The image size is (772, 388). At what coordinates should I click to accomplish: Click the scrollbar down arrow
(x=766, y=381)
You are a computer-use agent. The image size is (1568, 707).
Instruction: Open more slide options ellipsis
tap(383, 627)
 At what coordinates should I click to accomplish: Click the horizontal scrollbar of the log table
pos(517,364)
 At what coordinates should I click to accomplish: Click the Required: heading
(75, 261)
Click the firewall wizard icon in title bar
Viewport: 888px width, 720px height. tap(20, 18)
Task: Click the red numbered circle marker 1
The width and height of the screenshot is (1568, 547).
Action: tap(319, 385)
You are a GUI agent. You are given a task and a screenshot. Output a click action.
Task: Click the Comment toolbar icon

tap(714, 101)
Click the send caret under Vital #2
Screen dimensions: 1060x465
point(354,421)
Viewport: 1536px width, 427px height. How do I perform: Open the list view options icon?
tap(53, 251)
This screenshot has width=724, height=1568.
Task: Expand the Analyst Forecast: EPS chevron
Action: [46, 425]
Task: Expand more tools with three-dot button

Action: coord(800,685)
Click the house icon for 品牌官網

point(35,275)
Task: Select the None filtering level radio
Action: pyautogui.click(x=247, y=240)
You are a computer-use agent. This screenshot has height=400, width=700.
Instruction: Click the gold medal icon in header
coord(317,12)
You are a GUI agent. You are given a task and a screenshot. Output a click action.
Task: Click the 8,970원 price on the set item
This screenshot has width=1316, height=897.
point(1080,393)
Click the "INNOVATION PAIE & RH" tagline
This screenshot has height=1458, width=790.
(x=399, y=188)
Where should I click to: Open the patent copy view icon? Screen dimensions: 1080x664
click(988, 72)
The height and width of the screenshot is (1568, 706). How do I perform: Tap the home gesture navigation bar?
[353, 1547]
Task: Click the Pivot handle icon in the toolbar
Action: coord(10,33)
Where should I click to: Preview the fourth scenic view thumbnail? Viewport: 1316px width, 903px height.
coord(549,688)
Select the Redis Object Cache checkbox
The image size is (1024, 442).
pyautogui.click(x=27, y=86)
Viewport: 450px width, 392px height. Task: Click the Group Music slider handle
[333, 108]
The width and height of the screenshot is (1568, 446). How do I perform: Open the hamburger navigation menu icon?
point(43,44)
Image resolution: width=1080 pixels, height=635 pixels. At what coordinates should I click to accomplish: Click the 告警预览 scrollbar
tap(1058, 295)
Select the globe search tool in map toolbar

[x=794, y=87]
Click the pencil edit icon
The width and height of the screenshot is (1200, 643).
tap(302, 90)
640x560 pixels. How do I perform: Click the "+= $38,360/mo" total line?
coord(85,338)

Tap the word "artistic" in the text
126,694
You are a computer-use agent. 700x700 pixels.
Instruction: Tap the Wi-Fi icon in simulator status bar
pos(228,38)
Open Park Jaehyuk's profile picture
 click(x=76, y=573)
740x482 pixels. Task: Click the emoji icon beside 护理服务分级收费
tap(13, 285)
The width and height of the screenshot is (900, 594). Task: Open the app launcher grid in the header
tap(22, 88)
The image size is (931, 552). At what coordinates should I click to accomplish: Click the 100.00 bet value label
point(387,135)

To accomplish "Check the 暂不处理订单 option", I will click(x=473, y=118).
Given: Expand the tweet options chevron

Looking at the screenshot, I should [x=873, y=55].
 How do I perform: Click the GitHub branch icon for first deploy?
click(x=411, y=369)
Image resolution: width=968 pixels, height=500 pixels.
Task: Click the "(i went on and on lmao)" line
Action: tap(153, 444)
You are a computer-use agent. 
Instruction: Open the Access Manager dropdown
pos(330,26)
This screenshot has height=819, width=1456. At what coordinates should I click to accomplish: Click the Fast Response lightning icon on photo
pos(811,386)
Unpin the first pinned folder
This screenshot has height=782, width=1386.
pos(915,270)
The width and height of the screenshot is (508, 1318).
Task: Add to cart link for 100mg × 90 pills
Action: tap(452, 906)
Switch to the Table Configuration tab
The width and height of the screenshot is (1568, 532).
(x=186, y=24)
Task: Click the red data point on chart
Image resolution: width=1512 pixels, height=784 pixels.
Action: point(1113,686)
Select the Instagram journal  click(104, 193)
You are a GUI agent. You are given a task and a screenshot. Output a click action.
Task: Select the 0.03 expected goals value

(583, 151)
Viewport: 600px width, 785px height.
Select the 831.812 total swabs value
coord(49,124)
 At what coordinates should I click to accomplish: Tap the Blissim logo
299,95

## Task directions:
Copy out every line of the data above, exactly as given.

## Task solution:
The image size is (772, 388). At what coordinates should I click to accomplish: Click the scrollbar down arrow
(x=766, y=381)
You are a computer-use agent. The image size is (1568, 707).
Instruction: Open more slide options ellipsis
tap(383, 627)
 At what coordinates should I click to accomplish: Click the horizontal scrollbar of the log table
pos(517,364)
 At what coordinates should I click to accomplish: Click the Required: heading
(75, 261)
Click the firewall wizard icon in title bar
Viewport: 888px width, 720px height. tap(20, 18)
Task: Click the red numbered circle marker 1
The width and height of the screenshot is (1568, 547).
Action: tap(319, 385)
You are a GUI agent. You are given a task and a screenshot. Output a click action.
Task: Click the Comment toolbar icon

tap(714, 101)
Click the send caret under Vital #2
Screen dimensions: 1060x465
point(354,421)
Viewport: 1536px width, 427px height. How do I perform: Open the list view options icon?
tap(53, 251)
This screenshot has width=724, height=1568.
Task: Expand the Analyst Forecast: EPS chevron
Action: [46, 425]
Task: Expand more tools with three-dot button

Action: coord(800,685)
Click the house icon for 品牌官網

point(35,275)
Task: Select the None filtering level radio
Action: pyautogui.click(x=247, y=240)
You are a computer-use agent. This screenshot has height=400, width=700.
Instruction: Click the gold medal icon in header
coord(317,12)
You are a GUI agent. You are given a task and a screenshot. Output a click action.
Task: Click the 8,970원 price on the set item
This screenshot has width=1316, height=897.
point(1080,393)
Click the "INNOVATION PAIE & RH" tagline
This screenshot has height=1458, width=790.
(x=399, y=188)
Where should I click to: Open the patent copy view icon? Screen dimensions: 1080x664
click(988, 72)
The height and width of the screenshot is (1568, 706). How do I perform: Tap the home gesture navigation bar?
[353, 1547]
Task: Click the Pivot handle icon in the toolbar
Action: coord(10,33)
Where should I click to: Preview the fourth scenic view thumbnail? Viewport: 1316px width, 903px height.
coord(549,688)
Select the Redis Object Cache checkbox
The image size is (1024, 442).
pyautogui.click(x=27, y=86)
Viewport: 450px width, 392px height. Task: Click the Group Music slider handle
[333, 108]
The width and height of the screenshot is (1568, 446). How do I perform: Open the hamburger navigation menu icon?
point(43,44)
Image resolution: width=1080 pixels, height=635 pixels. At what coordinates should I click to accomplish: Click the 告警预览 scrollbar
tap(1058, 295)
Select the globe search tool in map toolbar

[x=794, y=87]
Click the pencil edit icon
The width and height of the screenshot is (1200, 643).
tap(302, 90)
640x560 pixels. How do I perform: Click the "+= $38,360/mo" total line?
coord(85,338)

Tap the word "artistic" in the text
126,694
You are a computer-use agent. 700x700 pixels.
Instruction: Tap the Wi-Fi icon in simulator status bar
pos(228,38)
Open Park Jaehyuk's profile picture
 click(x=76, y=573)
740x482 pixels. Task: Click the emoji icon beside 护理服务分级收费
tap(13, 285)
The width and height of the screenshot is (900, 594). Task: Open the app launcher grid in the header
tap(22, 88)
The image size is (931, 552). At what coordinates should I click to accomplish: Click the 100.00 bet value label
point(387,135)

To accomplish "Check the 暂不处理订单 option", I will click(x=473, y=118).
Given: Expand the tweet options chevron

Looking at the screenshot, I should [x=873, y=55].
 How do I perform: Click the GitHub branch icon for first deploy?
click(x=411, y=369)
Image resolution: width=968 pixels, height=500 pixels.
Task: Click the "(i went on and on lmao)" line
Action: tap(153, 444)
You are a computer-use agent. 
Instruction: Open the Access Manager dropdown
pos(330,26)
This screenshot has height=819, width=1456. At what coordinates should I click to accomplish: Click the Fast Response lightning icon on photo
pos(811,386)
Unpin the first pinned folder
This screenshot has height=782, width=1386.
pos(915,270)
The width and height of the screenshot is (508, 1318).
Task: Add to cart link for 100mg × 90 pills
Action: tap(452, 906)
Switch to the Table Configuration tab
The width and height of the screenshot is (1568, 532).
(x=186, y=24)
Task: Click the red data point on chart
Image resolution: width=1512 pixels, height=784 pixels.
Action: point(1113,686)
Select the Instagram journal  click(104, 193)
You are a GUI agent. You are given a task and a screenshot. Output a click action.
Task: Select the 0.03 expected goals value

(583, 151)
Viewport: 600px width, 785px height.
Select the 831.812 total swabs value
coord(49,124)
 At what coordinates should I click to accomplish: Tap the Blissim logo
299,95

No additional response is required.